Set of tasks |
• 1. In the stiff big toe text, what share of the body's weight does the great toe support during the walking cycle?
• 2. Carry on writing the stiff big toe text, starting after its final sentence.

Text section |
Stiff Big Toe (Hallux Rigidus)
The great toe is most important in your normal walking. During the walking cycle it supports 50% of the body’s weight. If it doesn’t function normally, walking can become difficult and painful. Hallux rigidus is the result of worsening arthritis in the metatarsophalangeal joint, the joint space narrows, cartilage deteriorates and pain results. Arthritis can be caused by repeated trauma, rheumatoid arthritis and metabolic conditions.
Initial treatment is modification with orthoses or specialised shoes. This along with activity modification, pain relief and weight loss can delay progression.
If symptoms worsen surgery can be considered. Two of the standard procedures are cheilectomy and joint fusion (arthrodesis). Joint replacement has been made available in recent years. However the outcomes and satisfaction rates are less than ideal and is now not standard practice. The definitive treatment, or gold standard, is arthrodesis.
During cheilectomy, bone spurs and osteophytes are removed from the top of the joint to improve the movement and symptoms. Cheilectomy is normally reserved for those with mild to moderate arthritis of the metatarsophalangeal joint. For it to work, the majority of the arthritis, if not all should be located on the dorsal (top) part of the joint.

Source information |
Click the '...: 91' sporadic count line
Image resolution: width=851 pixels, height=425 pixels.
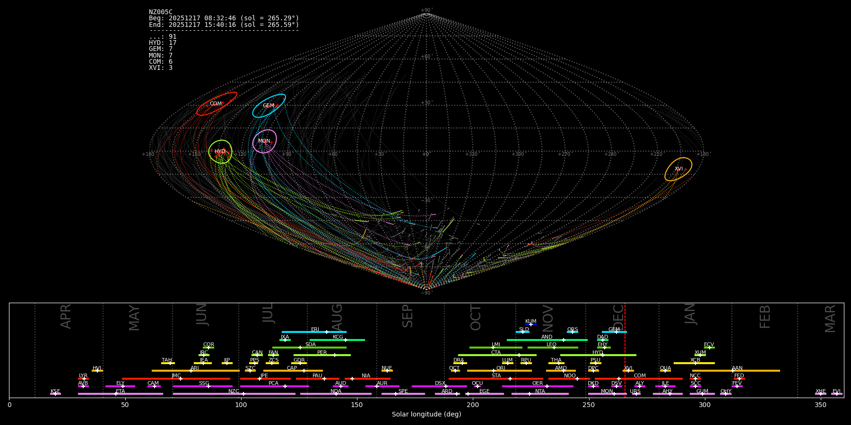tap(163, 37)
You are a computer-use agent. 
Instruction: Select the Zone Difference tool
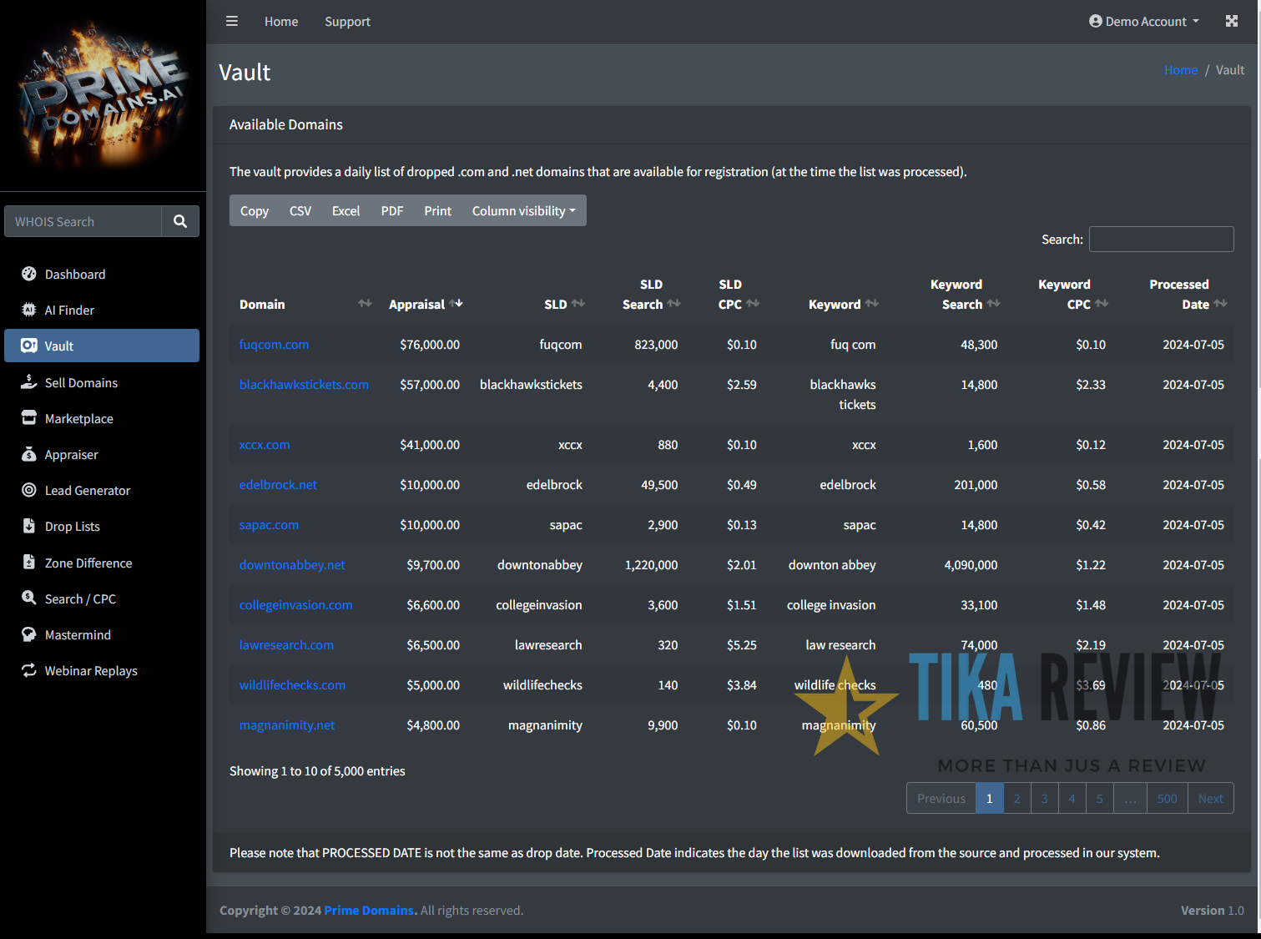88,563
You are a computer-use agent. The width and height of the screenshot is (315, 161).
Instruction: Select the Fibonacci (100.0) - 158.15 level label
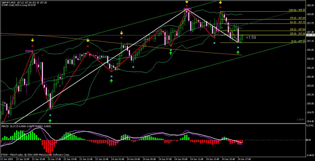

Answers given |
• 1. 50% of the body's weight.

• 2.
This localised arthritis is excised, with the hope of pain and stiffness being relieved. One must understand that this does not prevent the progression of arthritis, and fusion may be required in the future.
If pain and disease is more severe then arthrodesis is considered. Here, the diseased joint is excised and fused together by a combination of plates and screws. The bone fuses together eliminating pain.
The procedure allows the patient to walk normally and comfortably.
Normally a cast or post operative shoe is used to limit forefoot movement and to facilitate healing. I normally get the patient to be non or partial weight bearing depending on the circumstances. After that time physiotherapy is started to restore normal function and gait.